To the editor: I can’t remember reading a more tone-deaf op-ed article in the L.A. Times than Brad Schiller’s piece on the economy alone carrying President Trump to victory in 2020. This defies recent history and ignores the extraordinary behavior of this president.
First, Trump made the 2018 midterm a referendum on his performance, and the economy was doing well. Nonetheless, House Republicans were resoundingly defeated. It was a total repudiation of Trump’s performance.
Second, Trump’s approval rating (historically low) and disapproval rating (historically high) argue against his reelection.
Third, Trump’s behavior, characterized as allegedly criminal, immoral, unethical, and boorish by large swaths of the populace, is unlike that of any other president.
Schiller ignores all this and relies on an inapplicable model to all but predict a Trump victory. I advise him to pay close attention to the 2020 election results and then consider that the economy plays second fiddle when the existence of our democracy is at stake.
Ray McKown, Torrance
To the editor: Schiller’s belief that Trump can easily win in 2020 based on past economic statistical measures is at best a wild guess. He places little emphasis on non-economic variables that have as much weight as economic indicators and can affect the final results of an election.

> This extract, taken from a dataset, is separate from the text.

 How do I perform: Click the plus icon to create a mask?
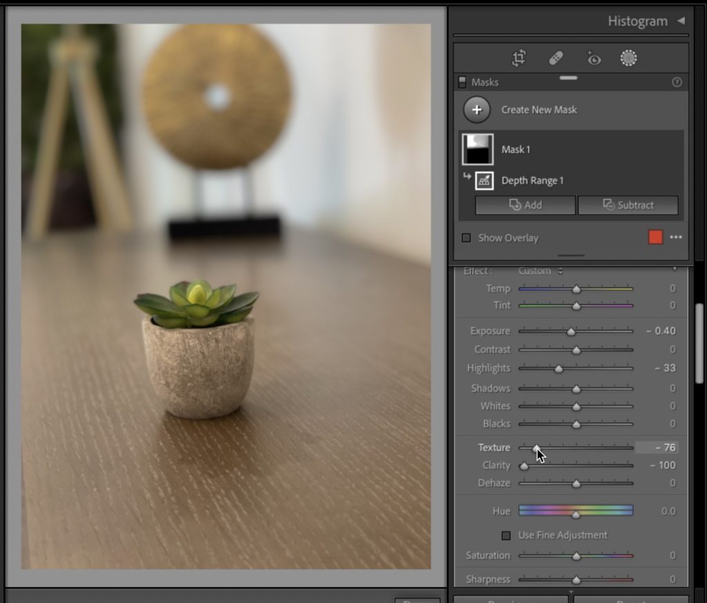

For 2020, such issues as a national health plan, tuition-free college, climate change and the displacement of workers by automation greatly affect the lives of all Americans. Any candidate with a comprehensive understanding of these issues who can communicate that knowledge effectively stands a very good chance of beating Trump.

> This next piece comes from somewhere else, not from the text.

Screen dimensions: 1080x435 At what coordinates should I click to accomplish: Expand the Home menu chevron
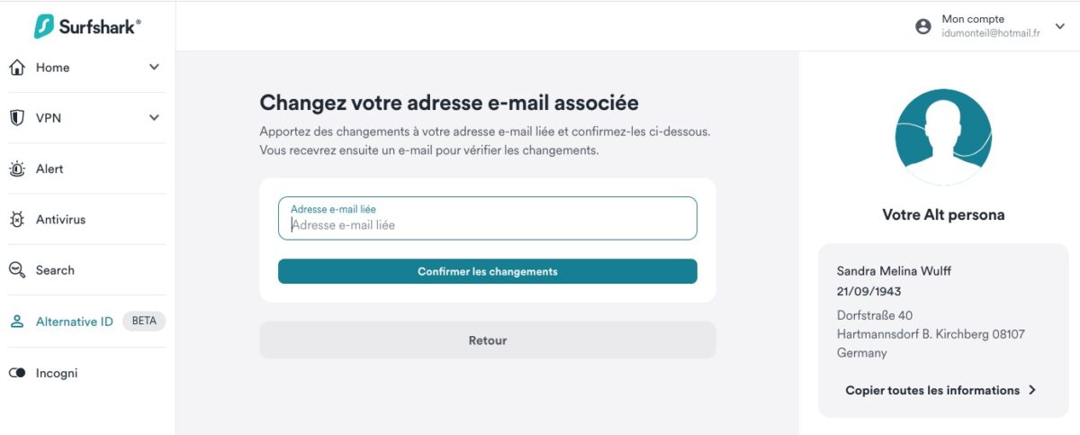pos(154,68)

To do otherwise and give into Trump’s version of campaigning — a campaign of incivility and corruption — will only lead the nation into a quagmire of politics that has become a brand name for Trumpism.
Larry Naritomi, Monterey Park
To the editor: Schiller chillingly lays out how and why Trump could win again in 2020 — because American voters supposedly care only about their pocketbooks.
He calls Trump a Teflon president, saying voters don’t care that he and his Republican accomplices are shredding the Constitution and creating an imperial presidency.
If this is true, I think it's time to change the last two lines of our national anthem to read, “the land of the sheep and the home of the knaves.”